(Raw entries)
===

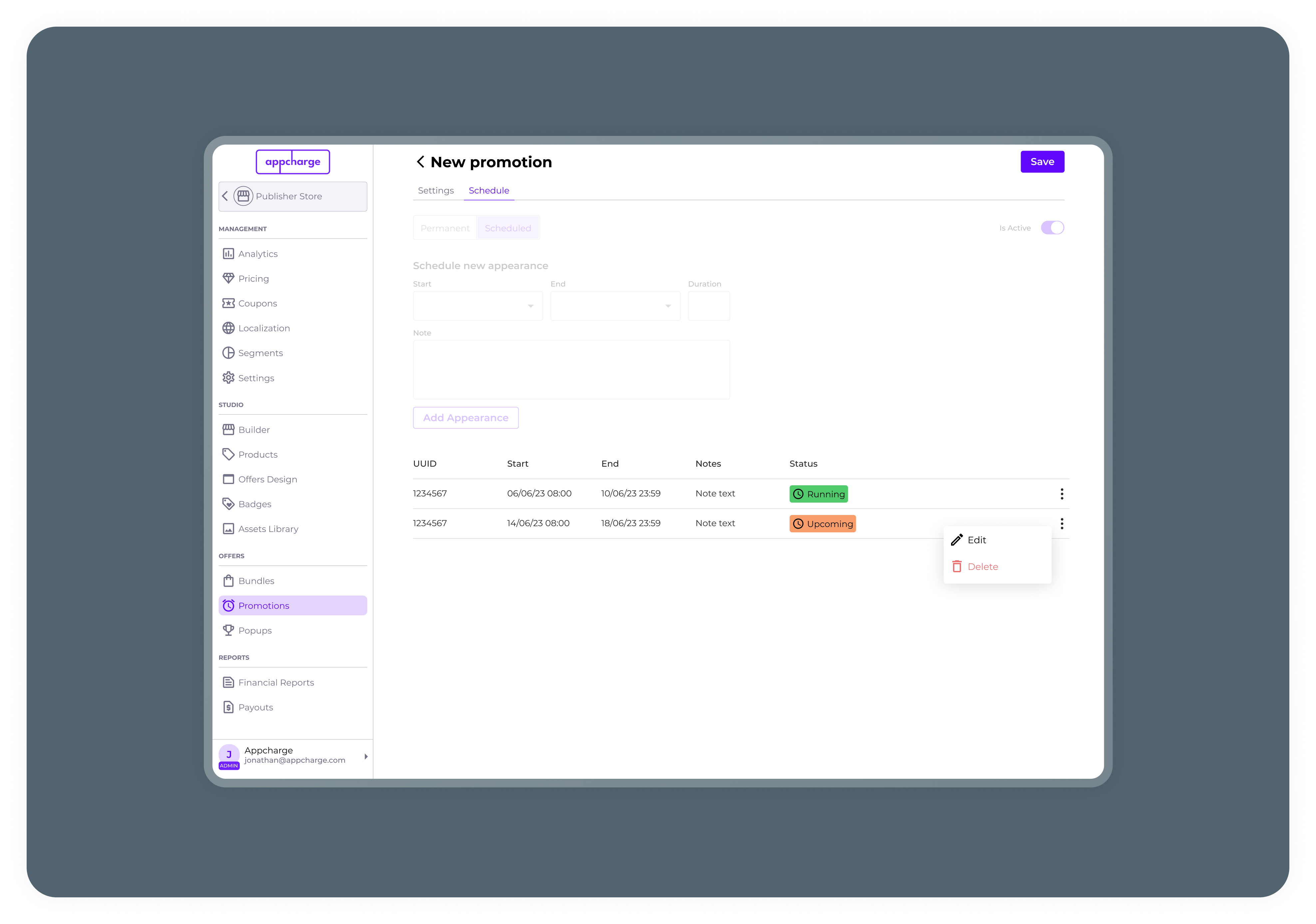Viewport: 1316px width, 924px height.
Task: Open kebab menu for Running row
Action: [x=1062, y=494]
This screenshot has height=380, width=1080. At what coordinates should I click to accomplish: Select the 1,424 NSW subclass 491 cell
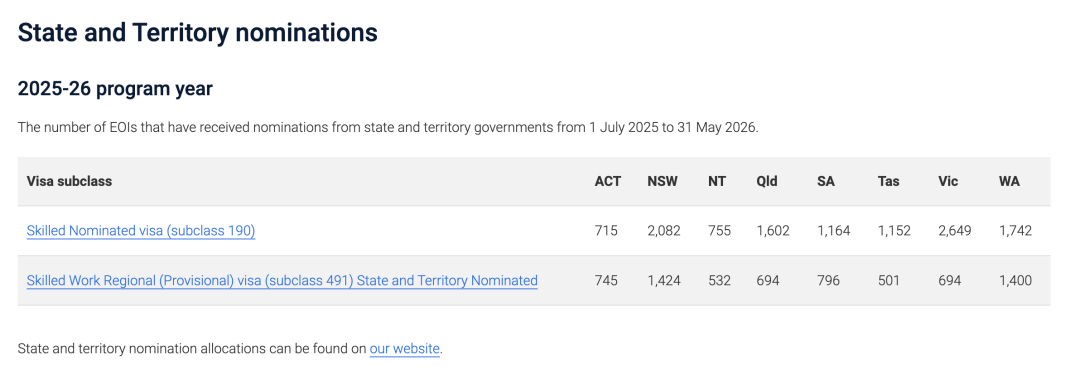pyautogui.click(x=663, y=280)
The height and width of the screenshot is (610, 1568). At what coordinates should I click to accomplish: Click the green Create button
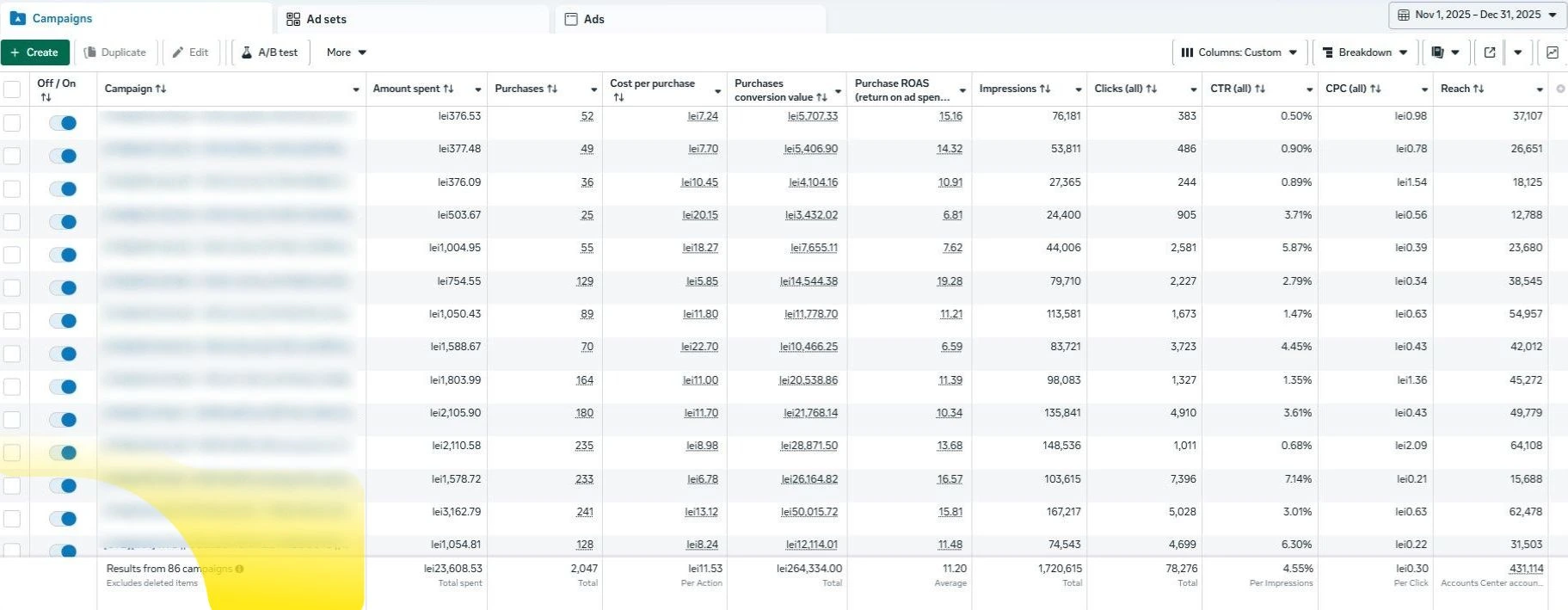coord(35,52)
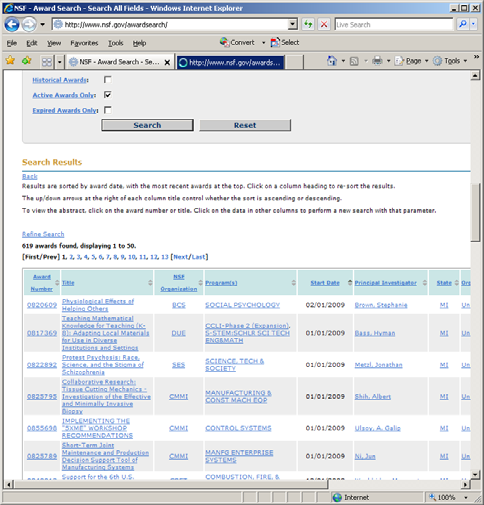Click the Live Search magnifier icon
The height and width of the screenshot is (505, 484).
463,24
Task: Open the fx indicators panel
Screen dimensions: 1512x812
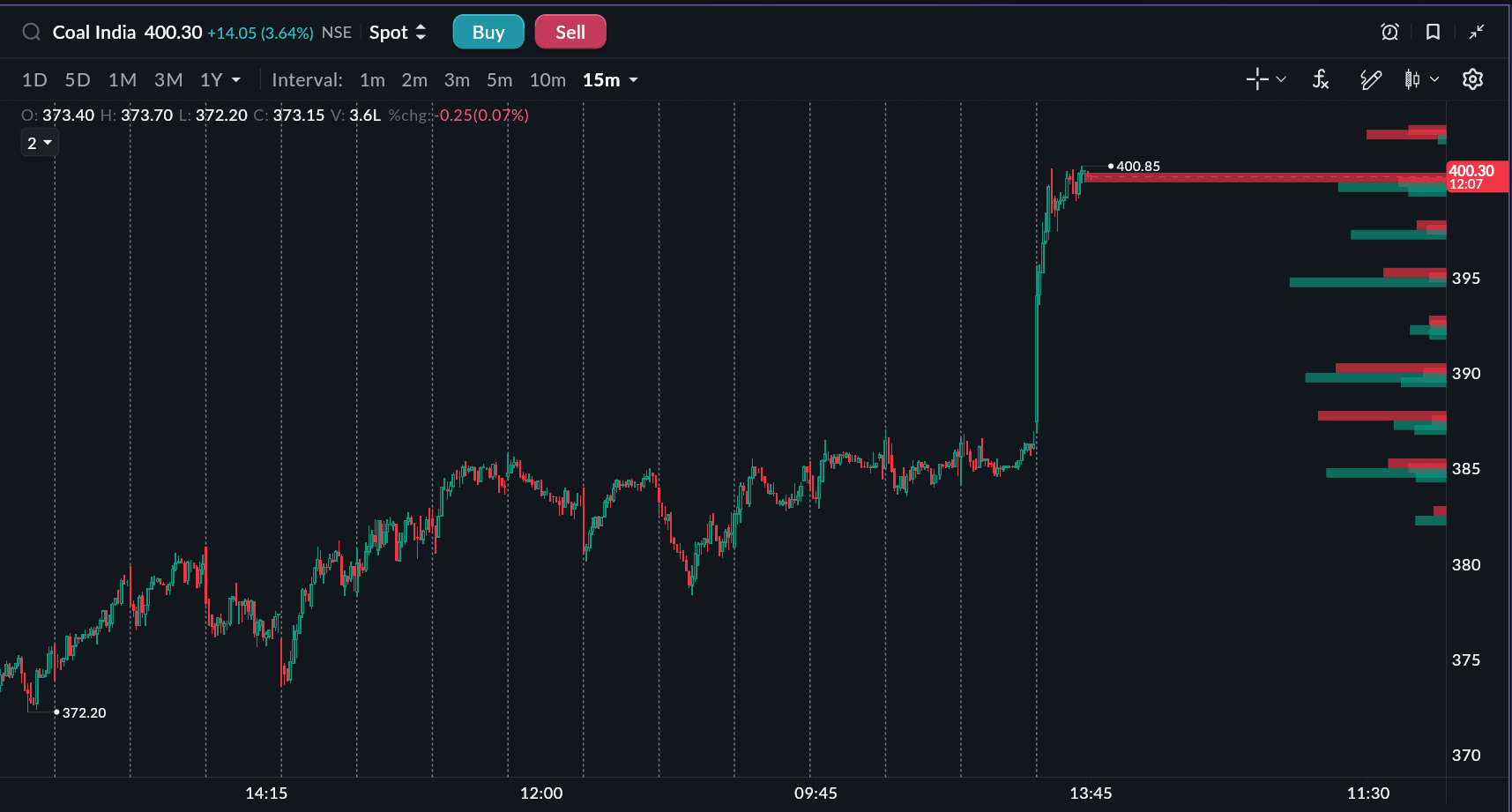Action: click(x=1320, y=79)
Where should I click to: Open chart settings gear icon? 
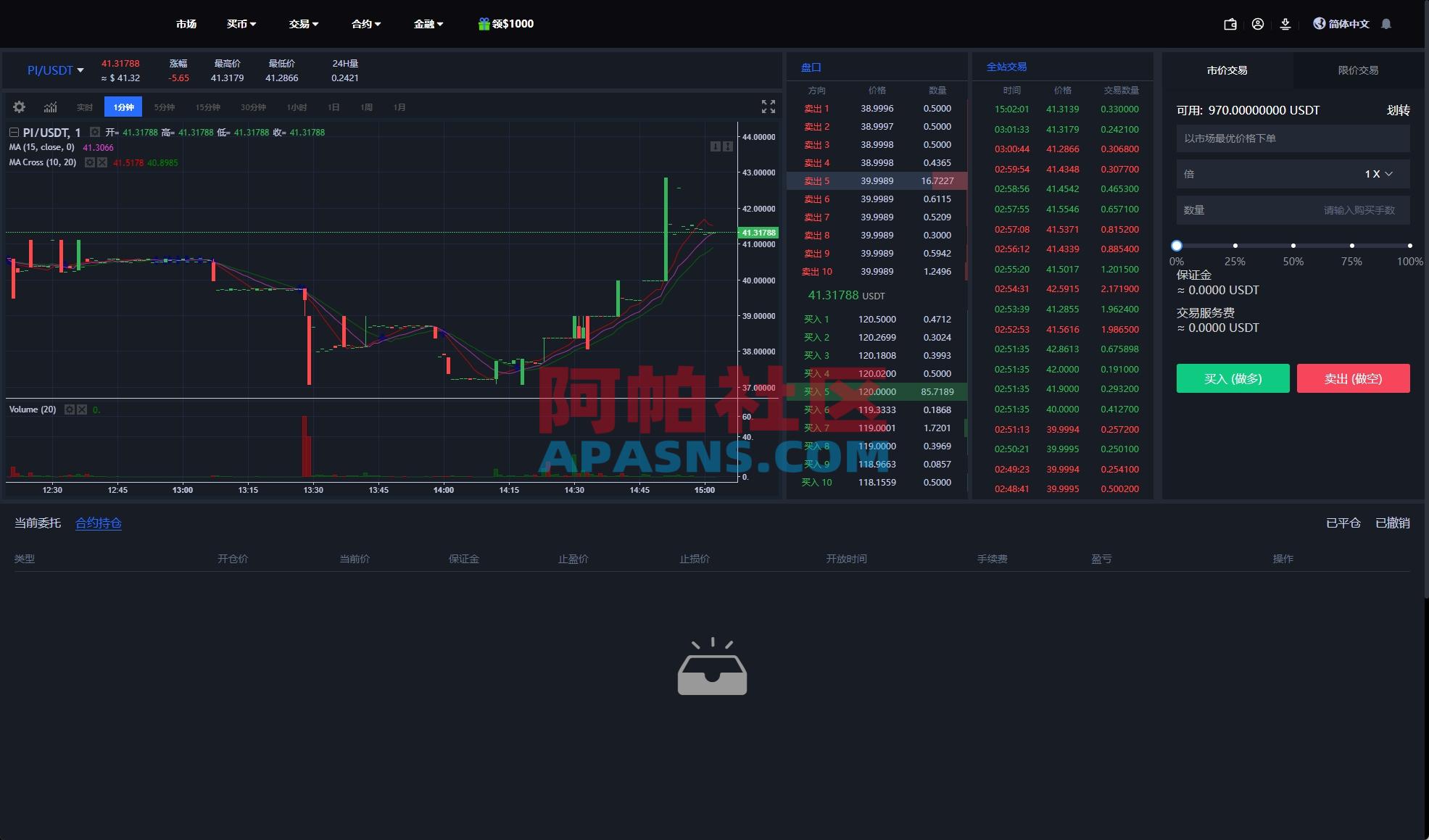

===

Lay out the lines from the one containing "The height and width of the screenshot is (610, 1568)." through the end of the entries, inclusive, as a Markdown table with the columns Row and Text. Skip blank lines and leave the pictures out.

| Row | Text |
|---|---|
| 1 | The height and width of the screenshot is (610, 1568). At what coordinates should I click to accomplish: Click the green Create button |
| 2 | coord(35,52) |
| 3 | Click the Live Search magnifier icon |
| 4 | The height and width of the screenshot is (505, 484). |
| 5 | 463,24 |
| 6 | Task: Open the fx indicators panel |
| 7 | Screen dimensions: 1512x812 |
| 8 | Action: click(x=1320, y=79) |
| 9 | Where should I click to: Open chart settings gear icon?  |